Nel suo cammino, «la persona consacrata si sente chiamata ad anteporre l’essere all’avere, lo stare davanti a Dio rispetto al fare per Dio. I voti rendono capaci di assumere il modo di esistenza di Cristo stesso», ha spiegato suor Spezzati nel corso della sua relazione. «Pensare l’economia significa essere inseriti nel processo di umanizzazione, che ci rende, per dirla con i latini, `humanissimi´, ossia persone nel senso più pieno del termine consapevoli di se stesse e della propria relazione-missione nel mondo». «Amministrare la nostra condizione umana con saggezza, nell’obbedienza delle sue leggi intrinseche e della vocazione ricevuta è la prima economia a fondamento della vita consacrata», ha detto, sottolineando come costante magisteriale l’attenzione alla scelta di vicinanza e inserimento tra i poveri e di impegno per la giustizia.

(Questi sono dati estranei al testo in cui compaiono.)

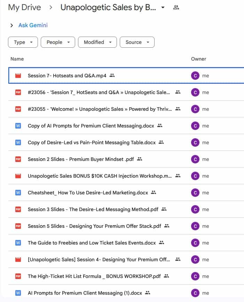
Task: Click the PDF icon for High-Ticket Hit List Formula
Action: tap(18, 276)
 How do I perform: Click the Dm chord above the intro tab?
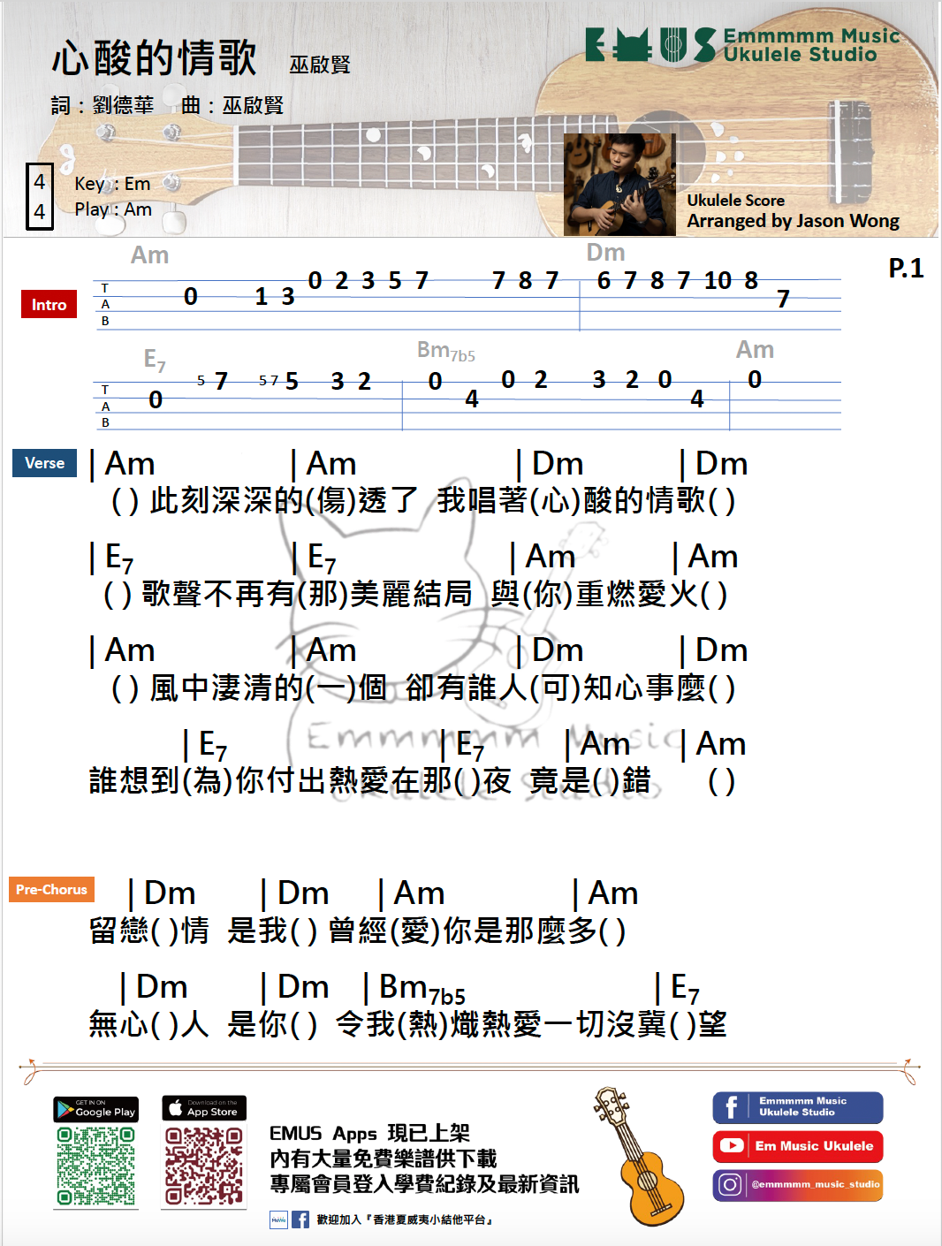[605, 253]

È stato comunque l’arcivescovo José Rodriguez Carballo, francescano, segretario del dicastero, a indicare i criteri che devono essere alla base delle future scelte operative per gli Istituti religiosi: fedeltà al carisma, cioè uso delle opere e delle risorse dell’Istituto al servizio del carisma; tutela dei beni ecclesiastici, quindi salvaguardia del patrimonio stabile e del complesso dei beni necessari per garantire l’autosufficienza economica e la sopravvivenza dell’Istituto; sostenibilità delle opere, intesa come necessità di esame preventivo e verifica in merito alla capacità delle opere di mantenere, nel contempo, fedeltà al carisma ed equilibrio economico; capacità di render conto, quindi indicare gli obiettivi e specificare le modalità operative per raggiungerli, oltre al rispetto della disciplina canonica e civile, con attitudine a rendere conto dei risultati di gestione; infine povertà, cioè uso dei beni secondo le finalità a cui sono destinati e distacco da una concezione proprietaria dei beni.